Records shown:
◇ ◇ ◇

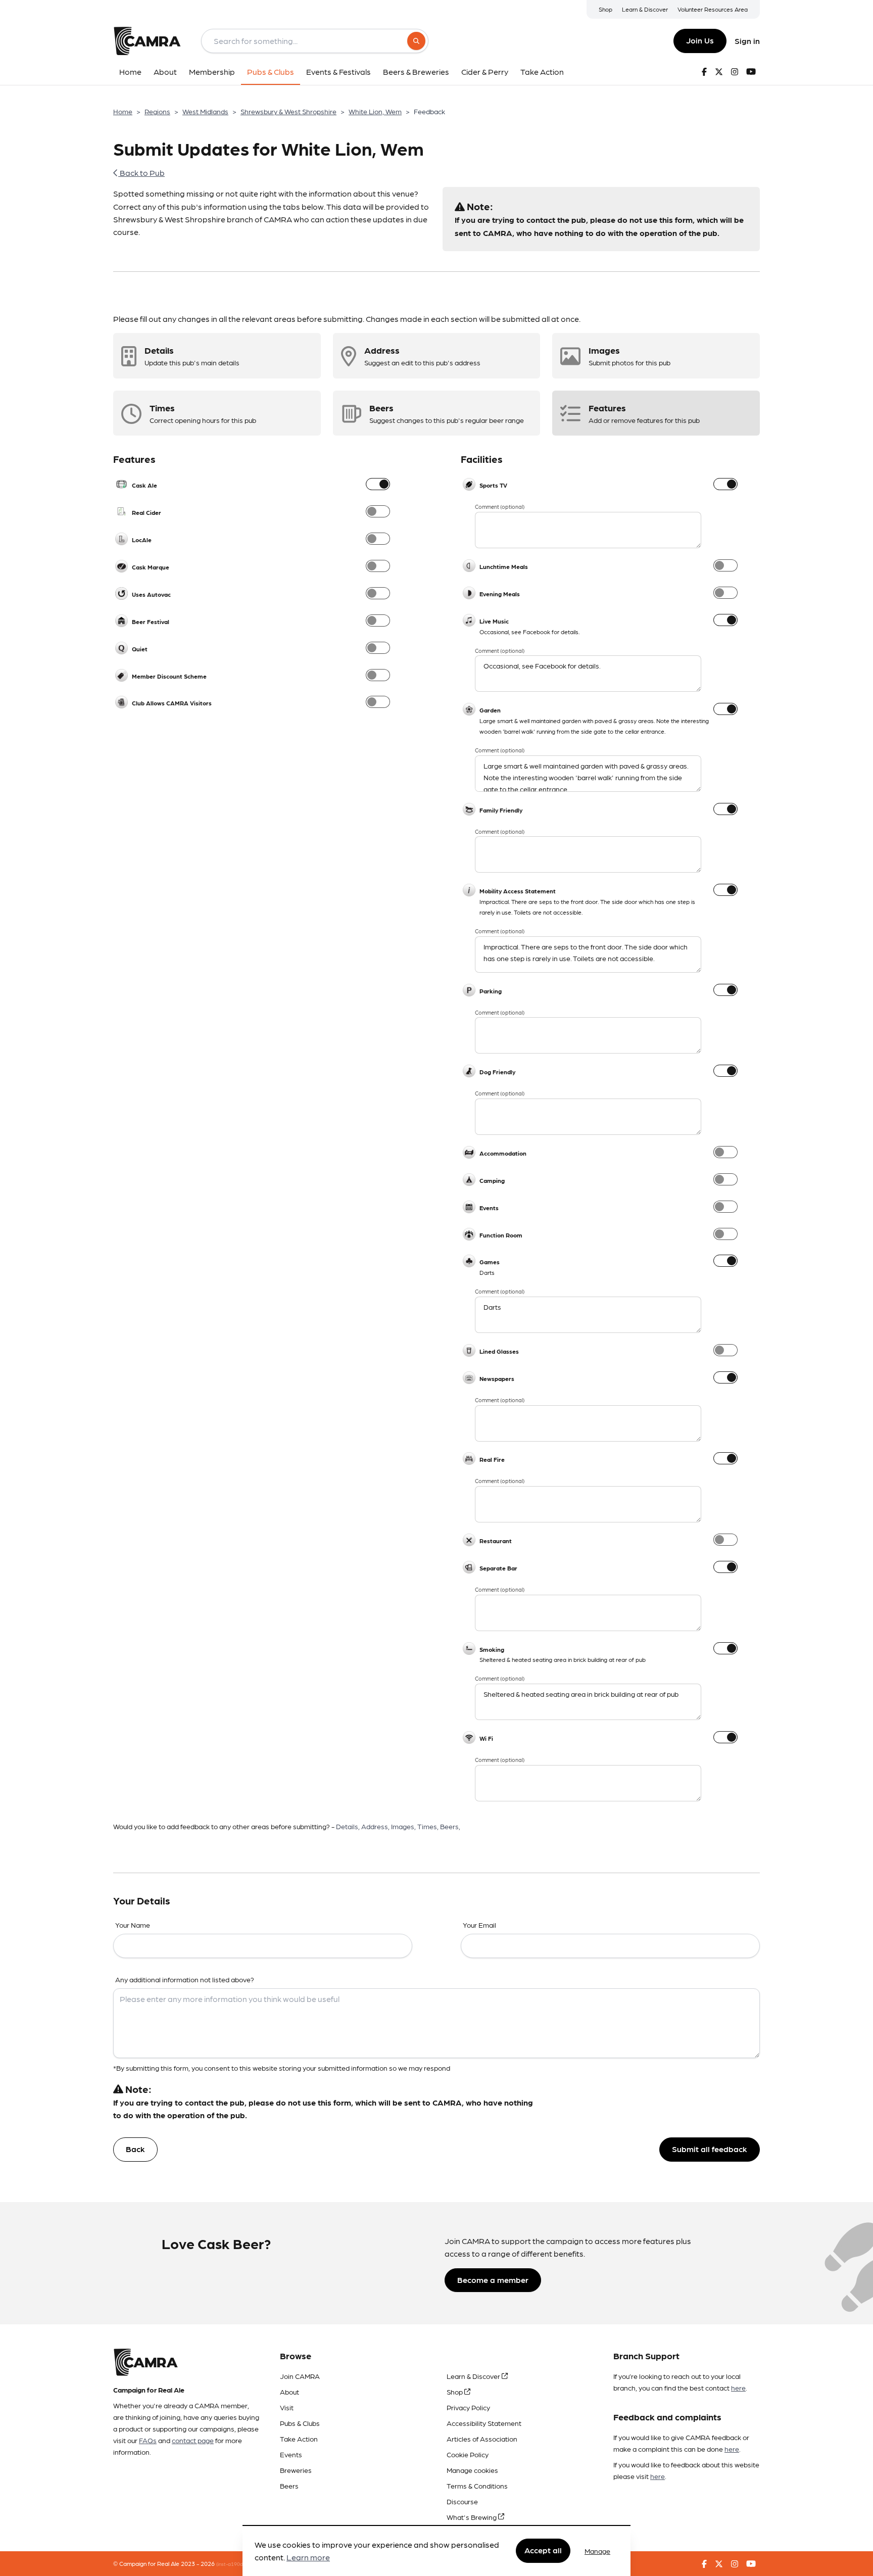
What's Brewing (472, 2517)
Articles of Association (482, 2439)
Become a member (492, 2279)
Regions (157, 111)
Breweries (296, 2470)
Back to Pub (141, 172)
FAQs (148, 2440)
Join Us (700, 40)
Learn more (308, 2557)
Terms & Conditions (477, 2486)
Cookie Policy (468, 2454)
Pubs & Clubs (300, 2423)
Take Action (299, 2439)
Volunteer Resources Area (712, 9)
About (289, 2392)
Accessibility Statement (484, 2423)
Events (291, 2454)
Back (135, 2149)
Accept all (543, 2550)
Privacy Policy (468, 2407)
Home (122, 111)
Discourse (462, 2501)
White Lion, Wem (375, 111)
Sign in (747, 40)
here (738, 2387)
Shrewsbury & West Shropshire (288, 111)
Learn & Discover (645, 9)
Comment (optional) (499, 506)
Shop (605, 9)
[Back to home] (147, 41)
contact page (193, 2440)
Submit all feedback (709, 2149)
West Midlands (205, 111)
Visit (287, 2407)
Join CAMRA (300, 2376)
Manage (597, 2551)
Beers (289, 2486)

◇ ◇ ◇

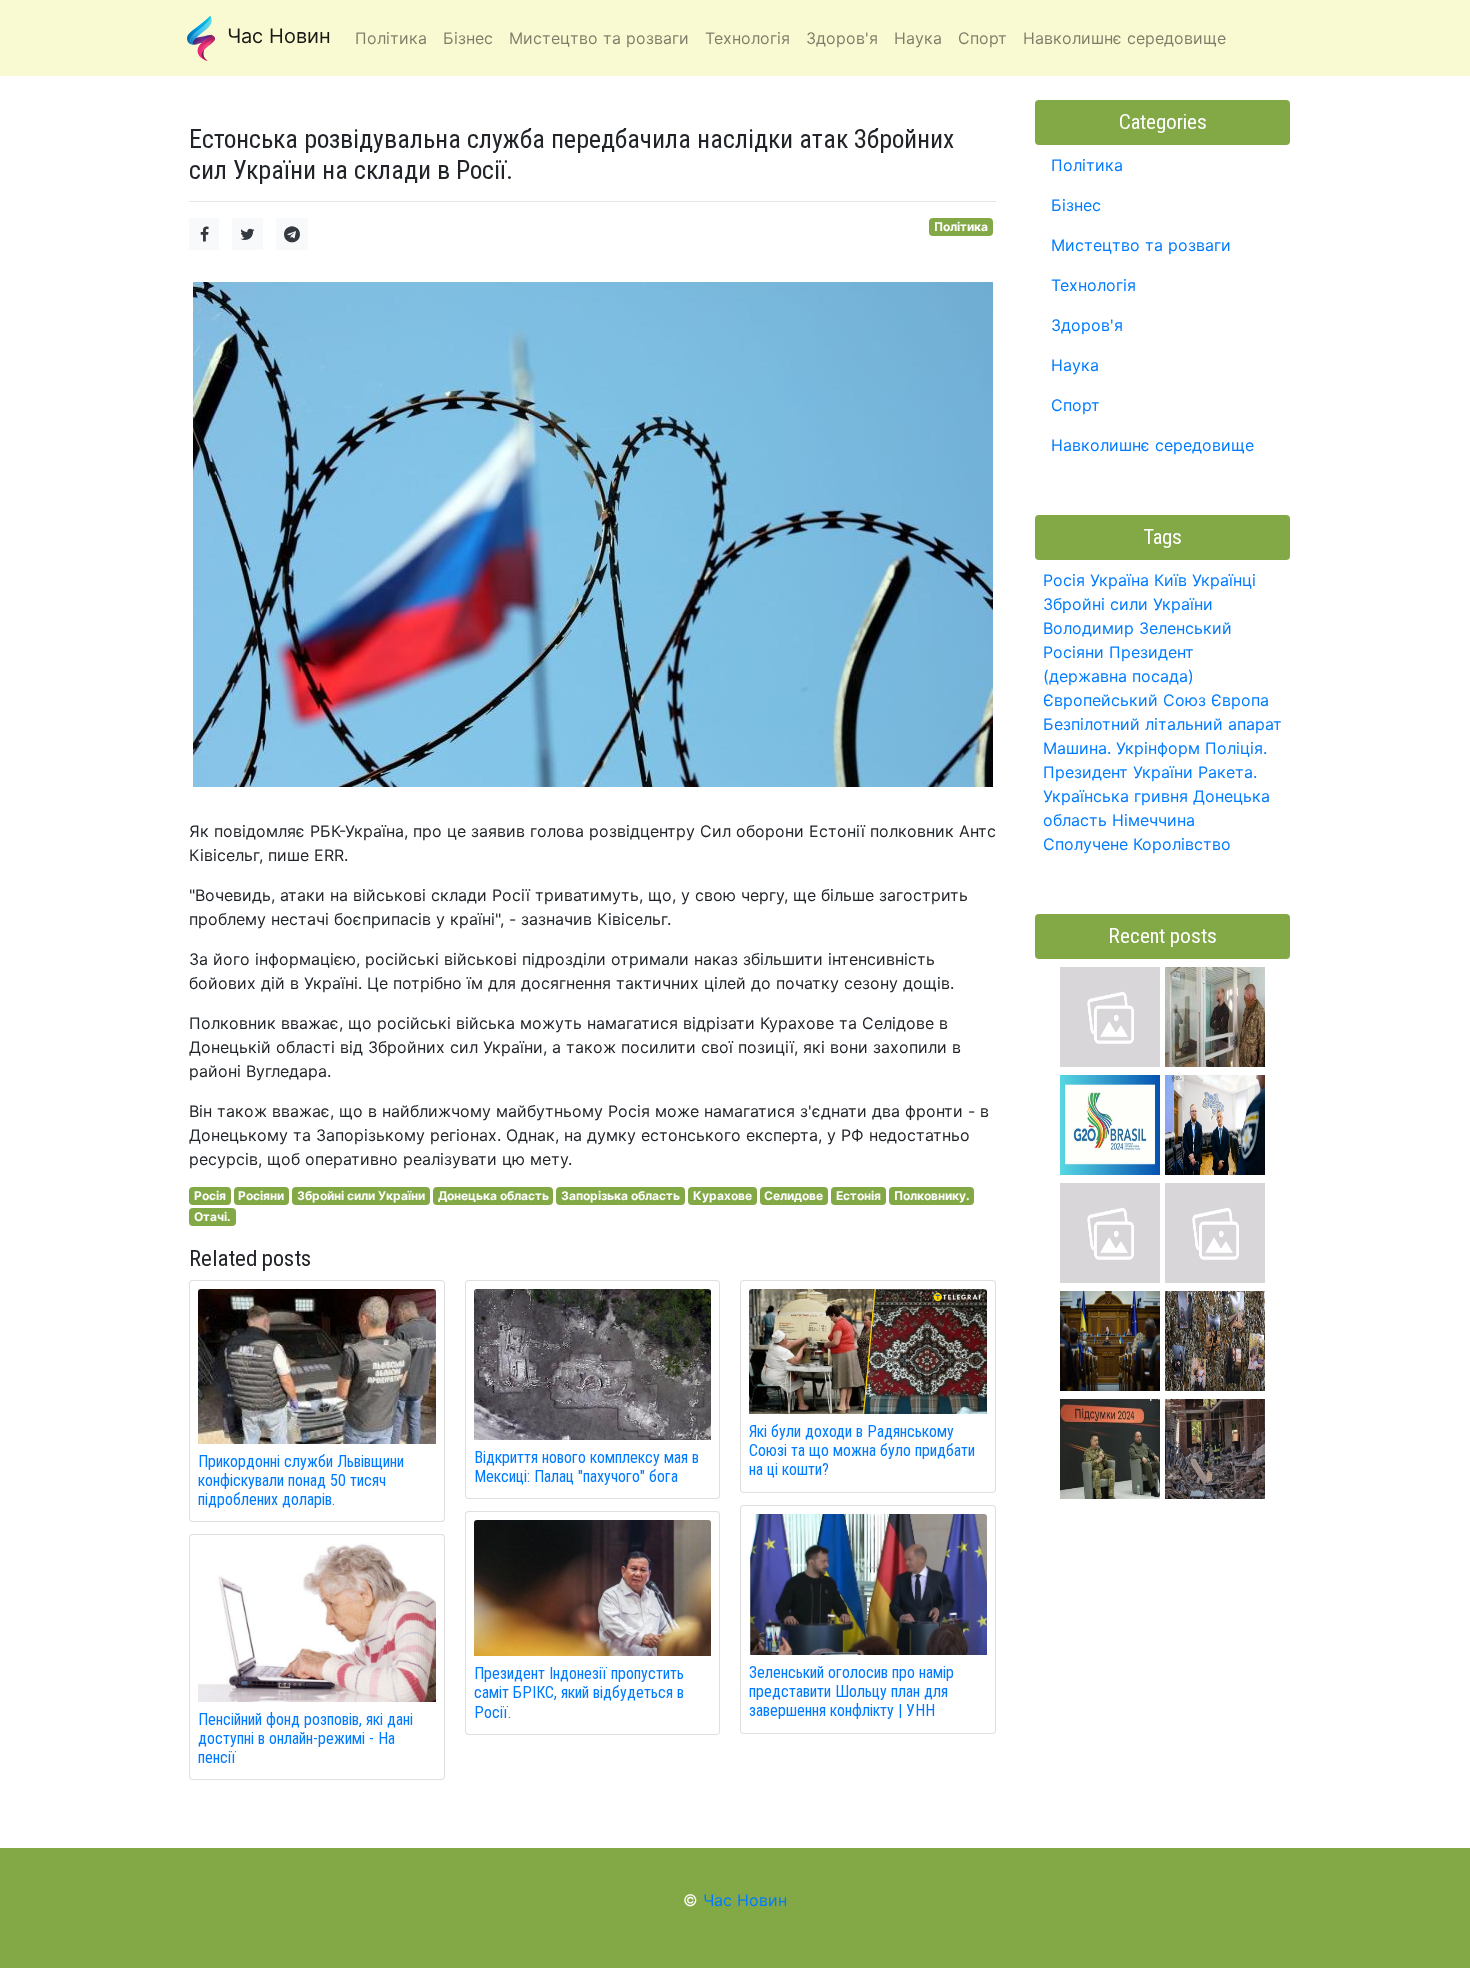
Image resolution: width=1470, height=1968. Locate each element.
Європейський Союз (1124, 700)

◇ ◇ ◇

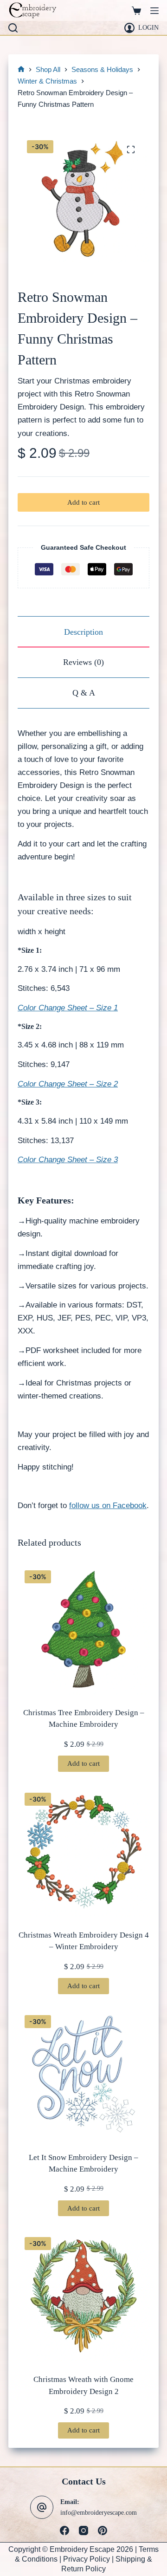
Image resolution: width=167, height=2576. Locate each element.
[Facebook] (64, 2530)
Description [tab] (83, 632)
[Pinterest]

◇ ◇ ◇

Produce only the lines from the line containing "Cookie Policy (468, 2454)" through the line containing "Beers (289, 2486)", inclusive of both, exactly as they stand in the entries above.

Task solution:
Cookie Policy (468, 2454)
Pubs & Clubs (300, 2423)
Take Action (299, 2439)
Volunteer Resources Area (712, 9)
About (289, 2392)
Accessibility Statement (484, 2423)
Events (291, 2454)
Back (135, 2149)
Accept all (543, 2550)
Privacy Policy (468, 2407)
Home (122, 111)
Discourse (462, 2501)
White Lion, Wem (375, 111)
Sign in (747, 40)
here (738, 2387)
Shrewsbury & West Shropshire (288, 111)
Learn & Discover (645, 9)
Comment (optional) (499, 506)
Shop (605, 9)
[Back to home] (147, 41)
contact page (193, 2440)
Submit all feedback (709, 2149)
West Midlands (205, 111)
Visit (287, 2407)
Join CAMRA (300, 2376)
Manage (597, 2551)
Beers (289, 2486)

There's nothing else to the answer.